In my Comp 1 class, I’m having students do two portfolios—one emphasizing excessive revision in the Nancy Welch-sense and the other emphasizing revising toward a focus—and a final “Editorial Board Project” in which the entire class will act as an editorial board to critique the writing the class has produced, shepherd one piece of writing from each class member through an extensive review and revision process, and then put together a class magazine modeled on The Sun.
In my Comp 2 classes, I’m doing my usual multigenre multimodal thing, but I’m putting more emphasis than usual on the concepts of knowledge production and consumption. I’m using the Wysocki and Lynch text, which I like for the most part, although their intended audience is clearly NOT community college students, which is typical and irritating.

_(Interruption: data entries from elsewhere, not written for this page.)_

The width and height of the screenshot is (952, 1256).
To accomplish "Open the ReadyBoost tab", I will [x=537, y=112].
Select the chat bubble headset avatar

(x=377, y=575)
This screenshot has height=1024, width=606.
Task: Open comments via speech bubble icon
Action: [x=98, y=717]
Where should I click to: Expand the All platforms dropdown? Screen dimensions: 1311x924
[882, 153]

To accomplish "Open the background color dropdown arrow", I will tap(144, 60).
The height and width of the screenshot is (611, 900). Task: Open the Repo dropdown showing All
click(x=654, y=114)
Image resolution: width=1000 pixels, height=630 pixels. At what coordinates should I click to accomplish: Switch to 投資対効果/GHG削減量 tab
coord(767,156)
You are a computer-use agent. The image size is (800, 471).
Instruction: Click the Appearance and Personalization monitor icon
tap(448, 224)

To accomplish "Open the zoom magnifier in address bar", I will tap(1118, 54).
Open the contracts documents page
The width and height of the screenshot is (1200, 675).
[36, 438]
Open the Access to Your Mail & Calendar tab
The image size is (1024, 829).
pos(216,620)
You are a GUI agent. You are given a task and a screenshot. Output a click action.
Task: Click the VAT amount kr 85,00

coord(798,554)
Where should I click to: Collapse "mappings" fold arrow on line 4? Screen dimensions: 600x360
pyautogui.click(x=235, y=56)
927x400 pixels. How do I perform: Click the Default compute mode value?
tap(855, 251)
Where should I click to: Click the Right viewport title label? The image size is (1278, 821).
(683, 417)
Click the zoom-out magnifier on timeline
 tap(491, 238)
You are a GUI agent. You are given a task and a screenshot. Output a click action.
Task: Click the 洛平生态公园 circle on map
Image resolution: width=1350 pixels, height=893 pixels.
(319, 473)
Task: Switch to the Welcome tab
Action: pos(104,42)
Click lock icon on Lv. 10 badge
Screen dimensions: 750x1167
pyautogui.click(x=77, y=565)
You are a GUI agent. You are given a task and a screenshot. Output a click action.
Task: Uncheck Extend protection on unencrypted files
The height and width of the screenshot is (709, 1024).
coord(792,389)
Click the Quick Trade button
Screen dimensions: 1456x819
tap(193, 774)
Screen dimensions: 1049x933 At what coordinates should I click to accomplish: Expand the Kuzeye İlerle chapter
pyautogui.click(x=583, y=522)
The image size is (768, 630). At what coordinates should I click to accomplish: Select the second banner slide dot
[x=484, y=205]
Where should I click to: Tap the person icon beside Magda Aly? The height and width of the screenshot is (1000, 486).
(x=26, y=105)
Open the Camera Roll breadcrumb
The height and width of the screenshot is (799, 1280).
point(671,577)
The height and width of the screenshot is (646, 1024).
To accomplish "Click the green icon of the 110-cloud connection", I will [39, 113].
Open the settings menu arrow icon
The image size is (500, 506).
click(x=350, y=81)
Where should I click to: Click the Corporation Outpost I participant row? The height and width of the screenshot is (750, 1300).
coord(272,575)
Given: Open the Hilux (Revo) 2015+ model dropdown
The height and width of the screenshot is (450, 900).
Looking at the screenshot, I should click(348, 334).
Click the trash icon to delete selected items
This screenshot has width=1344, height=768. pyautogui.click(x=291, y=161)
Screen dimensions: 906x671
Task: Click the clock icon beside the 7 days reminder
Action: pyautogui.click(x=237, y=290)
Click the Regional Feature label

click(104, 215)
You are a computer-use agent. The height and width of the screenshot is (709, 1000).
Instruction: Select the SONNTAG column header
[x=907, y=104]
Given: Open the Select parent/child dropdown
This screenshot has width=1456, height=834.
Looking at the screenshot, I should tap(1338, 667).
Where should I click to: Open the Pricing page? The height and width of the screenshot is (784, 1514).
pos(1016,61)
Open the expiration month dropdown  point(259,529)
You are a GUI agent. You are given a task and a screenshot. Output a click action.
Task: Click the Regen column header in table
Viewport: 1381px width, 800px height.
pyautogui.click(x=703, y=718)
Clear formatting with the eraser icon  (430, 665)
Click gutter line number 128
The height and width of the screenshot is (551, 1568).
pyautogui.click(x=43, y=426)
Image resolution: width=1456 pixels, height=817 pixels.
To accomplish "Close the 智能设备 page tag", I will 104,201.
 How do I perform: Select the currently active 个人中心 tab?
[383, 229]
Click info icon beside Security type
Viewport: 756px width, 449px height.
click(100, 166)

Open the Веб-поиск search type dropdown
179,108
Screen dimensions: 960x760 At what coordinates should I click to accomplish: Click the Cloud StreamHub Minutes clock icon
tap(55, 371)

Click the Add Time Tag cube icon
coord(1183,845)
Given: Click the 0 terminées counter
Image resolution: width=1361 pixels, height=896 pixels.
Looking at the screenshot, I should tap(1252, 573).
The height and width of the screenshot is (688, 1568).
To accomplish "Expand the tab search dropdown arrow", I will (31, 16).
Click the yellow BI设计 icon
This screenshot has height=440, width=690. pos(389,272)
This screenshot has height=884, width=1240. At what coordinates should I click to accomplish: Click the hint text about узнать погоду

In my Women & Lit class, I am mostly planning to just stay the hell out of the way. The students have already taken ownership of the class and I truly feel that if I didn’t show up for class one day, the students would still stay for the full class time and have a deep and wide-ranging discussion. This week, students read and discussed Francine Prose’s “Scent of a Woman’s Ink” and Maxine Hong Kingston’s incredibly sad “No Name Woman” and were deep into discussion when I arrived. The first novel they’ll read is Margaret Atwood’s The Penelopiad, and then we’ll read novels by Isabel Allende, Maya Angelou, and Joanne Harris, a book of poems by Mary Oliver, and various other poems.
All of my classes are blogging (of course), but I’m giving the comp classes specific prompts and time in class to at least start their blog entries, which seems to be effective so far in getting students to actually do the blogging reliably.